ブライトブルー Briteblue
ラビットアイ系
系譜・来歴
- ジョージア大学Coastal Plain Experiment Station(Tifton, ジョージア州)における、Dr. W. Thomas Brightwell が中心となった USDA-ARS との共同ラビットアイ育種プログラムから選抜・命名された品種。

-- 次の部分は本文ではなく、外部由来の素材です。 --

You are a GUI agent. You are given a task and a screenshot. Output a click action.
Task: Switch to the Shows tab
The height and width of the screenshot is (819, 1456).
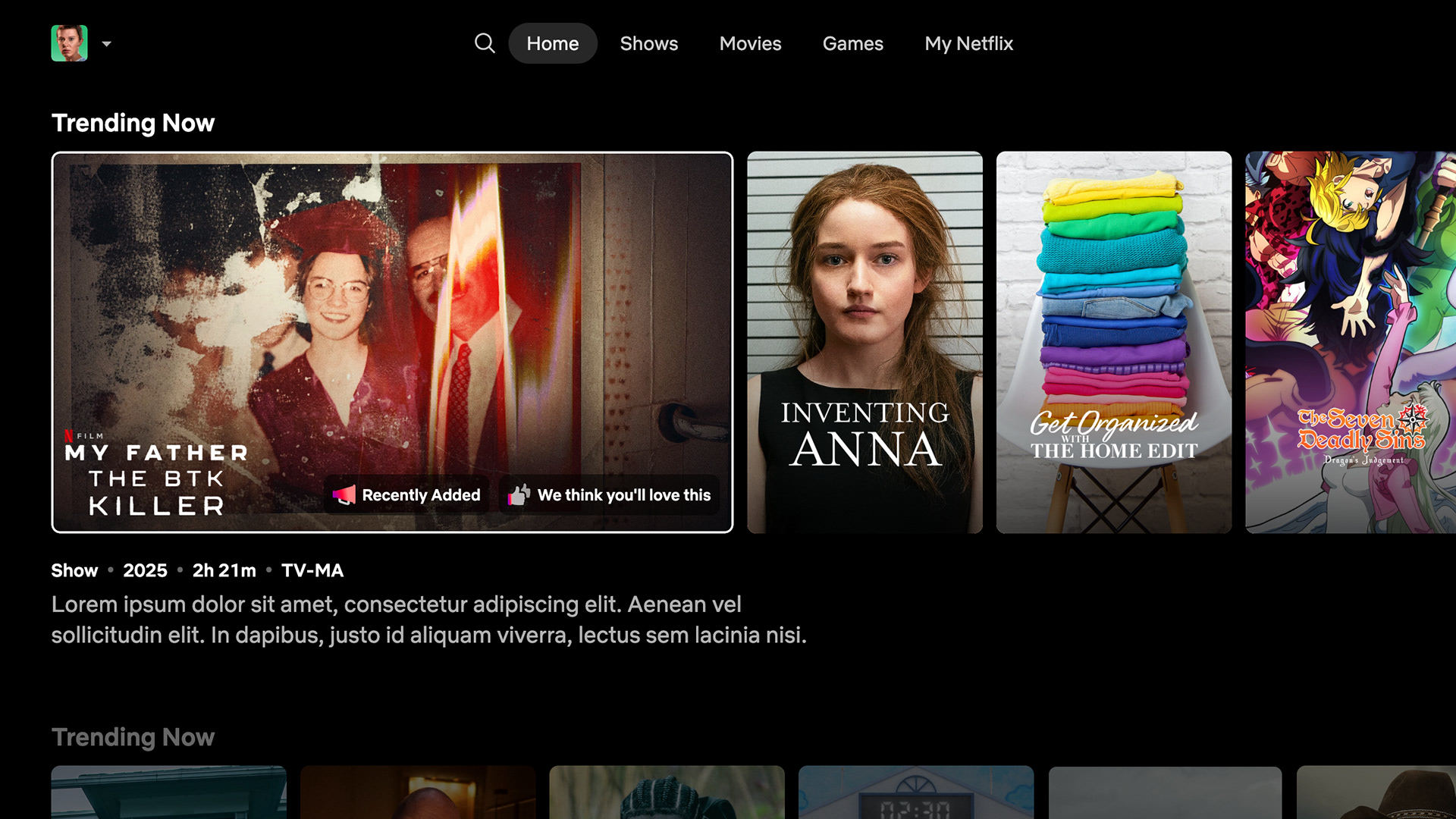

- 親系譜は依拠した英文の一次・二次資料からは明確に確認できず、「Callaway × Ethel」という記述は本調査の公開情報源(HTMLベース)では裏付けが取れなかったため、親品種は不明として扱う。なお同プログラムから命名された他のラビットアイ品種('Tifblue' = Ethel × Clara、'Brightwell' 等)と同系の選抜系統に由来すると考えられる。
- ジョージア州の1925年からのラビットアイ収集に始まり、1945年にBrightwellが大規模に展開したTifton/Alapaha試験圃場のプログラムから派生した古典的中生・晩生品種の一つ。
- 日本語ナーセリーサイトでは「優良品種ティフブルーの後継的位置づけ」と紹介されることがある。
樹体特性
- 樹勢: 中程度(moderately vigorous)。植え付け後の数年は生育がやや緩慢。
- 樹形: 直立性かつ開張気味(upright and open)。
- 草丈: 一般的にラビットアイとして1.8〜3.5 m程度(栽培条件・剪定により変動)。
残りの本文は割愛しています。